Update the lines between the one holding "The height and width of the screenshot is (433, 800)." and the one holding "[x=144, y=476]", inclusive, by changing "pencil" to "pen" and leaving everything else untouched. Return only those lines.

-- Begin Task data --

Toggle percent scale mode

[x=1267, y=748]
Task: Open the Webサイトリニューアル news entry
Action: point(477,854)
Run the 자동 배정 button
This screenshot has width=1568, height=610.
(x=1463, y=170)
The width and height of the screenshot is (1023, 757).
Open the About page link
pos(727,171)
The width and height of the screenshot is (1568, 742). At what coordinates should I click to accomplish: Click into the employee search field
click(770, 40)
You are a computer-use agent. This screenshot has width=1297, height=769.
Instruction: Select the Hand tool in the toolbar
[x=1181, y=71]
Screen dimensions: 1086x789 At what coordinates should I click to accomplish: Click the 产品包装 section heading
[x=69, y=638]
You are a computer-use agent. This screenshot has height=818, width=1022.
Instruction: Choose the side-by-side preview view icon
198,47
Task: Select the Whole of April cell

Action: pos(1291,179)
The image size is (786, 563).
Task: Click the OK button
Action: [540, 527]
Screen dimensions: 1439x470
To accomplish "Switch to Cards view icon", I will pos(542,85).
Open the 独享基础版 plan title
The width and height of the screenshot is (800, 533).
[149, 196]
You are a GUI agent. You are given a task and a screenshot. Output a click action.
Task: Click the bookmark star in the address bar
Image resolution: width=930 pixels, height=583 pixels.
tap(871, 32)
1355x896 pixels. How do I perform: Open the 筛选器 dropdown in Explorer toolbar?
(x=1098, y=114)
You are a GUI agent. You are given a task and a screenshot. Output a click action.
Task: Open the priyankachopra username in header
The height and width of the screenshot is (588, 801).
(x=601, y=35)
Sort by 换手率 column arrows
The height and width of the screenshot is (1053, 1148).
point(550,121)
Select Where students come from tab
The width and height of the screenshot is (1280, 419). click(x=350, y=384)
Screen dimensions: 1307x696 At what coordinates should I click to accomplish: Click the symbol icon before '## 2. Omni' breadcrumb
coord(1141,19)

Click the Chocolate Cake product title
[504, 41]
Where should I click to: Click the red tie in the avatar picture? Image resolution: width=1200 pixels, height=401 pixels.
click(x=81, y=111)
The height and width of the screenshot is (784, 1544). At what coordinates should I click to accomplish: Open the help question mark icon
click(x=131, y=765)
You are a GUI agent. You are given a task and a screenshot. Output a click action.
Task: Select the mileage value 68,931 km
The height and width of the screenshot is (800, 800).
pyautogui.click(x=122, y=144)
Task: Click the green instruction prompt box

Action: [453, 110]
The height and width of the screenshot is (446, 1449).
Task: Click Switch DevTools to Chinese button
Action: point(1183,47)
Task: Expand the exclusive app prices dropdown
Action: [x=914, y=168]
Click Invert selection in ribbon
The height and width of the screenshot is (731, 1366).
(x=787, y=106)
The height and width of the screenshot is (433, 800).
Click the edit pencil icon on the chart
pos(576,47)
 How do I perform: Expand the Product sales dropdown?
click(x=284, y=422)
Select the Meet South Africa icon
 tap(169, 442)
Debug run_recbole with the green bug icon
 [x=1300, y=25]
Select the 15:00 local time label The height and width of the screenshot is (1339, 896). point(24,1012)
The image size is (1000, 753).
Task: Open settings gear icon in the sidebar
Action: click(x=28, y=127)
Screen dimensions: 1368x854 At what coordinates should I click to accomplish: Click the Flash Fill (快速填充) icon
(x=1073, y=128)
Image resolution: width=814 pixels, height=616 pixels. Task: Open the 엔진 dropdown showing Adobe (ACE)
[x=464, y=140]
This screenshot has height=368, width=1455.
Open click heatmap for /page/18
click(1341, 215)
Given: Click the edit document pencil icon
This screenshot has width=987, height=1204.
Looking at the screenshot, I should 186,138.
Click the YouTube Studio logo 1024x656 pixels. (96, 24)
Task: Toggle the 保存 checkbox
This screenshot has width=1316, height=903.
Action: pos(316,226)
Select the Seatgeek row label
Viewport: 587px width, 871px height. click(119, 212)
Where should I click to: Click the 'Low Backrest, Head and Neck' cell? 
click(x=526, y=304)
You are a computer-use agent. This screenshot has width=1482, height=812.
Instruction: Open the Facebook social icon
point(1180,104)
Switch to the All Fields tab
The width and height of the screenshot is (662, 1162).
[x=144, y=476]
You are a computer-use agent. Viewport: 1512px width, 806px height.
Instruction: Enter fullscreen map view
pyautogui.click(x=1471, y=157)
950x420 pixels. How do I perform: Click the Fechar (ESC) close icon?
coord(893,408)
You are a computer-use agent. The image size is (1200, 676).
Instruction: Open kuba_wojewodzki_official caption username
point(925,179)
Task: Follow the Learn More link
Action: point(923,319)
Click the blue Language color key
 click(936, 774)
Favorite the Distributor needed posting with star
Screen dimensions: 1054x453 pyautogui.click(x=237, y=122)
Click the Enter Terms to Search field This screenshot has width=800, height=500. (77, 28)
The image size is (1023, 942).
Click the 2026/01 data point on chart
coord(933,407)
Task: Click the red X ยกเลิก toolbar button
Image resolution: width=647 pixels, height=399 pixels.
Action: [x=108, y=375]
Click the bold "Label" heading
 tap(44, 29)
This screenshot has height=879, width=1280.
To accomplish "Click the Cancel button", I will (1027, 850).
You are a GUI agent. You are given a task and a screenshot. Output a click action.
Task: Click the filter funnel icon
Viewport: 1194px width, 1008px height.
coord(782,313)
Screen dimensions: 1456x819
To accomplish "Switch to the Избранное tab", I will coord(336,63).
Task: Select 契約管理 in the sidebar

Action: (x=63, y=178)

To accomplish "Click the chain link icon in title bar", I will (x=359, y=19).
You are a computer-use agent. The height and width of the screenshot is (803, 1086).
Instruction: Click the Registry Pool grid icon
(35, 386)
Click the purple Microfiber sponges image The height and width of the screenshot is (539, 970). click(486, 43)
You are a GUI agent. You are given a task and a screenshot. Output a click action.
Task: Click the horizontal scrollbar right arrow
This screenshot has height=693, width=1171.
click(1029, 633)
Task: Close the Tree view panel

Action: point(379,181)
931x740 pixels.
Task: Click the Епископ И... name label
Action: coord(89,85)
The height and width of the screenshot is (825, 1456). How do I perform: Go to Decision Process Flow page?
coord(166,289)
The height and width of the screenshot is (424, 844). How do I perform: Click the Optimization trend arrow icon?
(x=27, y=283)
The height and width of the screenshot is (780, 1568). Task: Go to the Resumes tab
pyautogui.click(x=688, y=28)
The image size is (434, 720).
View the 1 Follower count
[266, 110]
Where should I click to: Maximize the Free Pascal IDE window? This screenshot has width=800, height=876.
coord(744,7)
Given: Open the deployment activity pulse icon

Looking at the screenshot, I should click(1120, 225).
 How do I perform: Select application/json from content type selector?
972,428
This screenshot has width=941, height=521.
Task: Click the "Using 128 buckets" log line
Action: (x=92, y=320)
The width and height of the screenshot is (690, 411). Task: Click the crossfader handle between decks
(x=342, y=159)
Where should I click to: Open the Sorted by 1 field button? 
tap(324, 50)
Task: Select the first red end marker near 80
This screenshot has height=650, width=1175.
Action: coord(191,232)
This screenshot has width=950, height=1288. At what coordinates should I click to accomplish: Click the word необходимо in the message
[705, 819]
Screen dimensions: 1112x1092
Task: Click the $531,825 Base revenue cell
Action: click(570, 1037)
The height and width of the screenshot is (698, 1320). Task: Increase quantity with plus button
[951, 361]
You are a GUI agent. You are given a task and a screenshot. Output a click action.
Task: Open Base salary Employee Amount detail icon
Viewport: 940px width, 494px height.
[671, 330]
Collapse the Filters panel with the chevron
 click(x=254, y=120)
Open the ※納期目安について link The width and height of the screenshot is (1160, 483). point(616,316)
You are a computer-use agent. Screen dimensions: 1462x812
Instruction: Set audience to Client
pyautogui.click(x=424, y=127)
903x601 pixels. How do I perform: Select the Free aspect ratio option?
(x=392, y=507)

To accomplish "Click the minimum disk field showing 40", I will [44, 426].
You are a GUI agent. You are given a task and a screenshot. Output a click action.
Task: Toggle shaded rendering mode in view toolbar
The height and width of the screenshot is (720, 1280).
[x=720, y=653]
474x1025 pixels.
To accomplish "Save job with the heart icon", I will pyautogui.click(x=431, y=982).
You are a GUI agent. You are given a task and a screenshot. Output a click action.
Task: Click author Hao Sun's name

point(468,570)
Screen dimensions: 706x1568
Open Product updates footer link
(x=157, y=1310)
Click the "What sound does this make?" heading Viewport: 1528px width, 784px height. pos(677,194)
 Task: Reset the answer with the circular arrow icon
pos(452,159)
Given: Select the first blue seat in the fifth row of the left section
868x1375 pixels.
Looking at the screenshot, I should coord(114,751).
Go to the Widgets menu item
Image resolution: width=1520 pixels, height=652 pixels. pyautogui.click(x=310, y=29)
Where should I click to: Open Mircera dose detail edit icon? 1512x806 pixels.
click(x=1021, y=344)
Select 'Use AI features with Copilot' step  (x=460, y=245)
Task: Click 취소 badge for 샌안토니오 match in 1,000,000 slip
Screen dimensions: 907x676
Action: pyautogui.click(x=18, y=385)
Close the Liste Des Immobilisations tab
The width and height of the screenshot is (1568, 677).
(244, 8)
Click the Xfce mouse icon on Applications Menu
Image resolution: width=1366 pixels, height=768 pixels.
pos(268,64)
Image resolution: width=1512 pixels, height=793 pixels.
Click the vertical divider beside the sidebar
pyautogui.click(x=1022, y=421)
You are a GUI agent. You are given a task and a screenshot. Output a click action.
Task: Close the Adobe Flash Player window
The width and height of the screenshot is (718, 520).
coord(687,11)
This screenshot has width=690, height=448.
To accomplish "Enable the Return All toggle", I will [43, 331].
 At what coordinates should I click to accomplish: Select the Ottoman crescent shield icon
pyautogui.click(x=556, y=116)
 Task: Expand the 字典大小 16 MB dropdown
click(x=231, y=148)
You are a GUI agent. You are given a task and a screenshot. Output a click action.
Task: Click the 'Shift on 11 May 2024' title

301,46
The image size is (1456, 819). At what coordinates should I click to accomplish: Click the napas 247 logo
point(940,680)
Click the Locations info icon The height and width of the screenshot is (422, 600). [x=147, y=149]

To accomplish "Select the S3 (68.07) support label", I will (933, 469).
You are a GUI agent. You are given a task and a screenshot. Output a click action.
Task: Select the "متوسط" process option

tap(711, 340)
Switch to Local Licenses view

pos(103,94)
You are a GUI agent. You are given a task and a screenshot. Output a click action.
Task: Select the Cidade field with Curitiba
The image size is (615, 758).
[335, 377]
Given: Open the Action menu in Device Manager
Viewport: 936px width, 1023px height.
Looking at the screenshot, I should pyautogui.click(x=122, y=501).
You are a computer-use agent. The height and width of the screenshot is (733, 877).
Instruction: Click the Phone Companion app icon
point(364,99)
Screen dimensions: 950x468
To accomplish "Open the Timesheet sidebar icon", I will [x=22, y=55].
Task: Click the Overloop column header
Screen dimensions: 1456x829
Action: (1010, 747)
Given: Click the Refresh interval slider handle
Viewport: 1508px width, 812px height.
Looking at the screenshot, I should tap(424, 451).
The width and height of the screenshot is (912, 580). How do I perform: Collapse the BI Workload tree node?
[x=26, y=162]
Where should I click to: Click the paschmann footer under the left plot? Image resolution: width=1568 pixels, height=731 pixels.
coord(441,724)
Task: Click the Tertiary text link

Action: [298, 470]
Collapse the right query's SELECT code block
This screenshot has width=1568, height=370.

-- End Task data --

• _Exercise answer_
The height and width of the screenshot is (433, 800).
Click the edit pen icon on the chart
pos(576,47)
 How do I perform: Expand the Product sales dropdown?
click(x=284, y=422)
Select the Meet South Africa icon
 tap(169, 442)
Debug run_recbole with the green bug icon
 [x=1300, y=25]
Select the 15:00 local time label The height and width of the screenshot is (1339, 896). point(24,1012)
The image size is (1000, 753).
Task: Open settings gear icon in the sidebar
Action: click(x=28, y=127)
Screen dimensions: 1368x854 At what coordinates should I click to accomplish: Click the Flash Fill (快速填充) icon
(x=1073, y=128)
Image resolution: width=814 pixels, height=616 pixels. Task: Open the 엔진 dropdown showing Adobe (ACE)
[x=464, y=140]
This screenshot has height=368, width=1455.
Open click heatmap for /page/18
click(1341, 215)
Given: Click the edit document pen icon
This screenshot has width=987, height=1204.
Looking at the screenshot, I should 186,138.
Click the YouTube Studio logo 1024x656 pixels. (96, 24)
Task: Toggle the 保存 checkbox
This screenshot has width=1316, height=903.
Action: pos(316,226)
Select the Seatgeek row label
Viewport: 587px width, 871px height. click(119, 212)
Where should I click to: Click the 'Low Backrest, Head and Neck' cell? 
click(x=526, y=304)
You are a computer-use agent. This screenshot has width=1482, height=812.
Instruction: Open the Facebook social icon
point(1180,104)
Switch to the All Fields tab
The width and height of the screenshot is (662, 1162).
[x=144, y=476]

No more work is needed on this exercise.